In the opening round of Egypt’s presidential election, Mohamed Morsi, the Muslim Brotherhood’s candidate, and Ahmed Shafiq, a former prime minister under now-toppled president Hosni Mubarak, finished in first and second place. The two will go head-to-head in the next round on June 16 and 17, and the result of that vote will have far-reaching impact.
At the moment, it seems that Morsi could win up to 60 percent of the votes in the second round. A victory for the Muslim Brotherhood would bolster Islamists’ international standing and strengthen their position in Libya, Tunisia—where they already hold power—and Algeria, where, although they were defeated in the parliamentary election, they have no intention of leaving the political stage. And an Islamist victory in Egypt would certainly be a blow for Syrian President Bashar al-Assad.
An alternative outcome is possible if Egyptians suddenly vote against Morsi because they are concerned about the Islamists and the threat of potential destabilization. But this turn of events does not look very likely.

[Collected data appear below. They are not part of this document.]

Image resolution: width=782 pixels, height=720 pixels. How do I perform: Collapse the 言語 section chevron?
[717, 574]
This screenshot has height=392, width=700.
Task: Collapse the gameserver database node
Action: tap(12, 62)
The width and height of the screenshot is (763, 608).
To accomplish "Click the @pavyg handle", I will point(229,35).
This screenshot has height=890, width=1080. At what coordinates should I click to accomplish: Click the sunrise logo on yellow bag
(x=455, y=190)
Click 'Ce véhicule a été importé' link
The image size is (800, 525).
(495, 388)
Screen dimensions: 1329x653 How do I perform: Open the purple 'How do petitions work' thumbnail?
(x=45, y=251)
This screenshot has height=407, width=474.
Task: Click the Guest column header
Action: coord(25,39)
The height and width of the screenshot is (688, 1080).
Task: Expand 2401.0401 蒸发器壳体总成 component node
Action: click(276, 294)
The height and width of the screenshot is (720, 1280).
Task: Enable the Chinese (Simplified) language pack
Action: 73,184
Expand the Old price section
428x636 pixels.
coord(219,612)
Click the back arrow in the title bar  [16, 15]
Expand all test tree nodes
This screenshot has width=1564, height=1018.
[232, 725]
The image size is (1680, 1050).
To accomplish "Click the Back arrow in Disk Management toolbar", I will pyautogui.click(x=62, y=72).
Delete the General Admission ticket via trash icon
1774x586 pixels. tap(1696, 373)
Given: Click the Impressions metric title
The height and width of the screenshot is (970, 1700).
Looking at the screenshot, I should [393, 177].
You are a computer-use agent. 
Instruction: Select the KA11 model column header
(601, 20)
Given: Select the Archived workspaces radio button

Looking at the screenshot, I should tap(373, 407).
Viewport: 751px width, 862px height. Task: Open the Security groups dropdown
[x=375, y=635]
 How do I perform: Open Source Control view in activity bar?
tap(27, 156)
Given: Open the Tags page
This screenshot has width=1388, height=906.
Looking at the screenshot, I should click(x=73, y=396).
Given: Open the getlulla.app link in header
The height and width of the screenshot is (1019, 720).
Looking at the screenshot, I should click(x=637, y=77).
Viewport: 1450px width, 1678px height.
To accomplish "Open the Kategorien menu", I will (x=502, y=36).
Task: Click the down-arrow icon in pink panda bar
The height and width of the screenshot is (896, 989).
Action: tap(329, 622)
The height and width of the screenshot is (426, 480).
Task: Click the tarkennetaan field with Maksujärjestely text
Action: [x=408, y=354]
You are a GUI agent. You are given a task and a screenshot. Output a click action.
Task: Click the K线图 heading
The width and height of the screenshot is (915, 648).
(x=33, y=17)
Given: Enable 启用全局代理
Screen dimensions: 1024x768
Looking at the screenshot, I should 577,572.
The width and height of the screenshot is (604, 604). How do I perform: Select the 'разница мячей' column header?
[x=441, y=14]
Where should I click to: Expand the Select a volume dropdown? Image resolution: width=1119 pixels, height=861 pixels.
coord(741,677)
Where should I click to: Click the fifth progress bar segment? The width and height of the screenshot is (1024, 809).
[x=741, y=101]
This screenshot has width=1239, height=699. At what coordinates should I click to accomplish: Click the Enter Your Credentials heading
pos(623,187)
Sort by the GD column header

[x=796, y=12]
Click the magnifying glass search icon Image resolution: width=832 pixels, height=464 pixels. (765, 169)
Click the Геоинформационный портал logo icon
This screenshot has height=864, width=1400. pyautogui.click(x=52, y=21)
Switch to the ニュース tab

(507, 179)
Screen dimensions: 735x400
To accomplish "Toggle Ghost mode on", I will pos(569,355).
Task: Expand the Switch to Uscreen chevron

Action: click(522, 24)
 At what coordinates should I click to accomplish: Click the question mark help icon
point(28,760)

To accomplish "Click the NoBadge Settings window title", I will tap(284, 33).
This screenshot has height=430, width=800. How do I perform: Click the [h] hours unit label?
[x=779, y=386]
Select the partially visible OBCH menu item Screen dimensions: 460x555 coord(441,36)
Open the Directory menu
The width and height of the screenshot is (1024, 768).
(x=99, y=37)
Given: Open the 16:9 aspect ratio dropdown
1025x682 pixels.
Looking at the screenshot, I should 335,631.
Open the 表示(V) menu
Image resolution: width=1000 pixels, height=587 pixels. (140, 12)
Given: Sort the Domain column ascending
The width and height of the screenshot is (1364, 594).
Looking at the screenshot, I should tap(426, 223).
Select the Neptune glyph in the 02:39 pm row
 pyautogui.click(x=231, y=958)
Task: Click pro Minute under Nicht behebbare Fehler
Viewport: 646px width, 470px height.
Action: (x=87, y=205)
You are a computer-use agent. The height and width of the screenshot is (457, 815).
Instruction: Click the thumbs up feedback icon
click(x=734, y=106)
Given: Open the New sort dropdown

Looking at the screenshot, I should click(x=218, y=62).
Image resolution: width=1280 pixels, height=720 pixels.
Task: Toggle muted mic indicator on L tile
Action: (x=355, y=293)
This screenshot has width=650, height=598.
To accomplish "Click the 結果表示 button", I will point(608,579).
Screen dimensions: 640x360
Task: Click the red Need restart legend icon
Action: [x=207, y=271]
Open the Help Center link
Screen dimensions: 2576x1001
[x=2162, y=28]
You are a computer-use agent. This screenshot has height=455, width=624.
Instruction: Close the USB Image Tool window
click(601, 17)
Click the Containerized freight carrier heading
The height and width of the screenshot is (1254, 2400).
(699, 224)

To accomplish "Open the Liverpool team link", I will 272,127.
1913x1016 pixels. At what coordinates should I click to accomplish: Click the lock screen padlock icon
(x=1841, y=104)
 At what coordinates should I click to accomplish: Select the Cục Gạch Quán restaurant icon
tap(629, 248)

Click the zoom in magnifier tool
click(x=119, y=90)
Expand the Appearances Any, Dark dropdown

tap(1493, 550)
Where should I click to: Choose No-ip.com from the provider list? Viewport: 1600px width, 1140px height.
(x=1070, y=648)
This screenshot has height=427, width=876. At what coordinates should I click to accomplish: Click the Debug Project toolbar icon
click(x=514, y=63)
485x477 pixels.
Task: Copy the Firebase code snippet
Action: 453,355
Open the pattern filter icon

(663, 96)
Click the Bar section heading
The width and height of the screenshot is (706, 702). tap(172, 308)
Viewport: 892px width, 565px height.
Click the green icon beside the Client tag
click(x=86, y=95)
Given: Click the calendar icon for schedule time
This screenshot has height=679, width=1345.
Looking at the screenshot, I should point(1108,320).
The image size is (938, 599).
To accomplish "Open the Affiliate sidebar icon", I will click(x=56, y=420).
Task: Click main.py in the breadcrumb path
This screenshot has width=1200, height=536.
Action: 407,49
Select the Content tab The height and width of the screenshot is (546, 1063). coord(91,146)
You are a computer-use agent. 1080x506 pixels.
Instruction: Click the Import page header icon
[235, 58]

Even if the Muslim Brotherhood’s candidate loses, the organization will remain one of the country’s biggest political forces. If Morsi is defeated, the Muslim Brotherhood and its allies will likely accuse the authorities of fraud and bring hundreds of thousands of their supporters into the streets, perhaps setting off a second wave of Arab uprisings. This time, the struggle might look less like a revolution and more like a civil war.
Meanwhile, the political lineup taking shape in the Muslim world, particularly in the Arab world, looks like a stable political “square” composed of supporters of authoritarian secular regimes, secular liberals, moderate Islamists, and radical Islamists. Of course, there are nuances in each component of the square, but each corner and side stands out clearly. Egypt is an almost perfect example in this respect, but the same structure is evident in other countries too.
The region will unavoidably face instability over the coming years. One of the reasons for that instability will be the almost inevitable disappointment the Arab revolutionaries will feel about their revolutions’ results. The young people from Tahrir Square will grow up, but the social and economic problems and other issues will remain unresolved. And some people are bound to clutch at the idea of an Islamic alternative, whether in moderate or radical form.
In this context, what happens in Egypt is very important not just for the country itself but for the region as a whole, and for a broader understanding of present and future developments within the Muslim community in general.